Sucedió que un día de mayo de 1930, Celia llevó a su hijo de dos años a nadar en el club náutico, pero faltaba poco para el invierno y soplaba un viento frío. Esa noche el niño tuvo un ataque de tos. El médico diagnosticó una bronquitis asmática y recetó los medicamentos habituales, pero el ataque, lejos de disminuir, duró varios días. La familia comprendió que el joven Ernesto había contraído un asma crónica, que lo afectaría durante el resto de su vida y alteraría irrevocablemente la de sus padres.
Poco después volvieron los ataques, agravados. El resuello asfixiante de Ernesto provocaba la angustia de sus padres. Desesperados, consultaron a muchos médicos y aplicaron vanamente todos los tratamientos conocidos. El clima hogareño se deterioró. Guevara Lynch recriminaba a Celia por su imprudencia y la culpaba por haber provocado la enfermedad de su hijo.
En realidad, no era del todo justo con ella. Celia era sumamente alérgica y sufría ataques de asma. Probablemente había transmitido esa propensión congénita a Ernesto. Más adelante algunos de sus hermanos y hermanas también contrajeron alergias y asma, aunque ninguno en grado tan virulento. Probablemente la exposición al frío y el agua sólo habían activado los síntomas que ya estaban latentes en él.
Sea cual fuere la causa, el asma de Ernesto hacía imposible el regreso al clima húmedo de Puerto Caraguataí. Incluso San Isidro, tan próximo al Río de la Plata, era demasiado húmedo para su hijo. En 1931, los Guevara se mudaron nuevamente, esta vez a un apartamento alquilado en un quinto piso cerca del Parque de Palermo en Buenos Aires. Eran vecinos de Ana Isabel, la madre de Guevara Lynch, y su hermana soltera Beatriz, quien vivía con ella. Las dos mujeres se deshacían en muestras de cariño hacia el niño enfermizo, quien a su vez las prefería a los demás parientes.
En mayo de 1932, Celia dio a luz a su tercer hijo, un varón. Lo llamaron Roberto, como su abuelo paterno de California. La pequeña Celia, de un año y medio, daba sus primeros pasos, y Ernesto, de cuatro, aprendía a pedalear en su bicicleta en los bosques de Palermo.
Pero el traslado no le curó el asma. Para Guevara Lynch, la enfermedad de su hijo era una suerte de maldición: «El asma de Ernesto comenzaba a coartar nuestras decisiones. Cada día imponía nuevas restricciones a nuestra libertad de movimientos y cada día quedábamos más a merced de esa maldita enfermedad».

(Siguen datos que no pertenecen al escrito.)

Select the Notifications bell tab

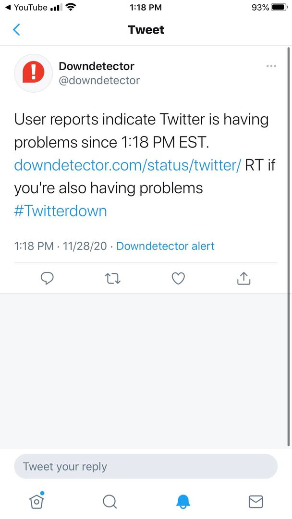(x=183, y=502)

Cuando los médicos recomendaron un clima seco para estabilizar el asma de Ernesto, los Guevara se trasladaron a las sierras de la provincia de Córdoba. Durante varios meses viajaron ida y vuelta entre Córdoba y Buenos Aires, alojándose en hoteles y casas de alquiler, conforme los ataques de Ernesto disminuían y luego se agravaban sin una pauta aparente. Imposibilitado de ocuparse de sus asuntos o poner en marcha una empresa nueva, Guevara Lynch sentía aumentar la frustración. Se sentía «inestable, como en el aire y sin poder concretar nada».
El médico les recomendó que se instalaran en Córdoba durante por lo menos cuatro meses con el fin de asegurar la recuperación de Ernesto. Un amigo de la familia les aconsejó que probaran en Alta Gracia, un pueblo de aguas termales en las estribaciones de la Sierra Chica cordobesa cuyo clima bueno y seco atraía a pacientes de tuberculosis y otros males respiratorios. Siguieron el consejo. La familia se trasladó a Alta Gracia para una corta estancia: no imaginaban que sería su hogar durante los once años siguientes.